Airflow does provide XComs to pass data around. However, even here, it can feel a bit clunky, and as Sarah pointed out, it’s “hard to do right.”

To some degree, this is by design, but I do run into the need to pass data occasionally, which is always frustrating.

All in all, Airflow is far from perfect, and many of us have merely learned to deal with its limitations.

Who Are Apache Airflows Competitors

While I was interviewing all the various data engineers, many of them brought up Prefect, Dagster, and Mage. All of these options have aimed to improve where Airflow has fallen short. As Sarah put it, Airflow has “Airflow-isms.” Dagster and Prefect improve upon those “-isms”. Of course, I haven’t even included some of the low-code solutions like Azure Data Factory or SSIS.

So if you’re looking for alternatives, these three could be a great option.

What Is Prefect

Prefect is a workflow control platform built for the modern data stack. It monitors, coordinates, and orchestrates dataflows between and across your applications. With Prefect, users can also build pipelines, deploy them anywhere, and configure them remotely.
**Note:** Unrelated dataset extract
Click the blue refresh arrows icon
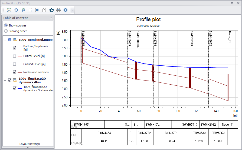Viewport: 242px width, 150px height. point(16,10)
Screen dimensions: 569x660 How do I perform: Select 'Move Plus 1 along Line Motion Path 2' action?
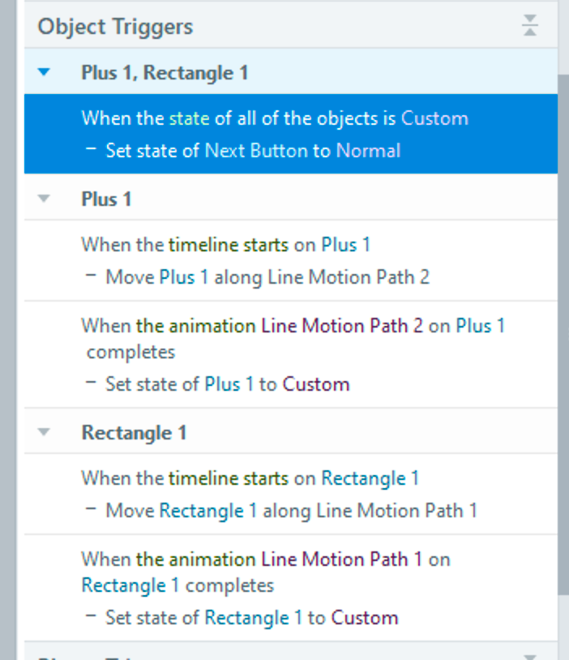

Prefect was launched in 2018, but the new Prefect 2 (2022) focuses on improving functionality in scheduling, retries, logging, caching, notifications, and observability. The founders understood that implementing these features into your dataflows is tedious and time-consuming. That is why the Prefect team has wrapped all this functionality into Prefect 2, allowing you to spend your valuable time writing domain-specific code and building your business.

By creating new features tailored to the needs of the modern data stack, Prefect has fundamentally reworked the way we build and orchestrate dataflows. While newer companies like Dagster work to build on the data orchestration capabilities of Airflow, Prefect tackles similar issues in a different way.

What Is Dagster

Dagster is a cloud-native orchestrator designed to help you develop and manage the whole lifecycle of your data assets, including tables, machine learning (ML) models, reports, and data sets. It delivers high-quality, modern functionality to local development, unit tests, integration tests, staging environments, and production.
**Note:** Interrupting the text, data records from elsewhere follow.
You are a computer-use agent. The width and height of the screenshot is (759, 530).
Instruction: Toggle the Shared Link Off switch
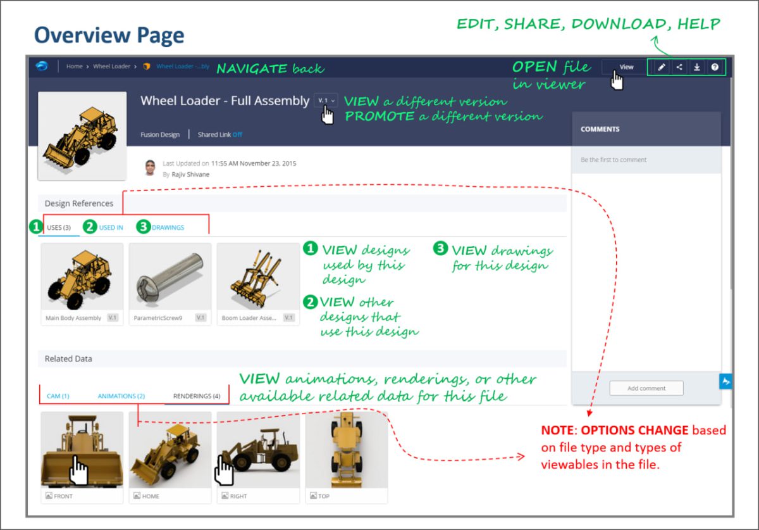(x=237, y=135)
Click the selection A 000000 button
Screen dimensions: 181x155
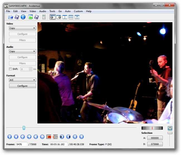pos(155,138)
Dagster is a declarative programming model that supports integrated lineage and observability. You declare the functions you want to run and the data assets those functions produce or update (Dagster Docs, 2022). Dagster then continues to help you run your functions at the right time and keeps your assets up to date.

What Is Mage.ai

Mage was initially a tool more focused on helping end-users integrate AI into their workflows but now is more focused on the workflow itself. It’s an open-source data pipeline tool that can help end-users run transforms using a myriad of other tools.
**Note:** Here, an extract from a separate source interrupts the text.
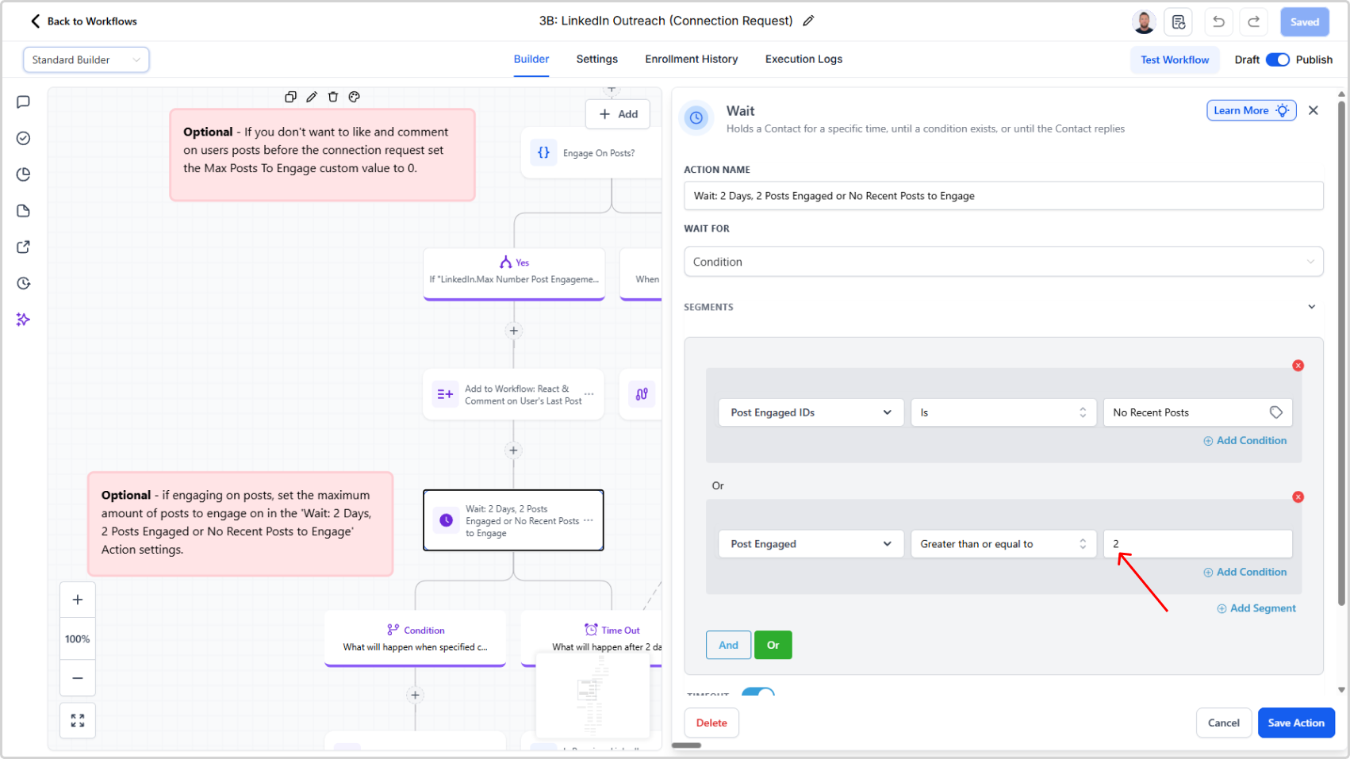Click the Action Name input field
This screenshot has width=1350, height=759.
pyautogui.click(x=1003, y=196)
Mage lets you integrate several other third-party solutions, including tools like dbt.

Airflow 2.X

Airflow remains a popular framework for many companies trying to scale out their data pipeline infrastructure. Because it is easy to start and has a strong community, I foresee it will continue to play a major role in the data engineering space. With managed solutions and improved best practices, Airflow will be hard to dethrone.

Is Airflow right for you? Well, as always, it will depend on your team size, skills, and budget.

What has your experience been? Have you used Airflow, or do you prefer another solution?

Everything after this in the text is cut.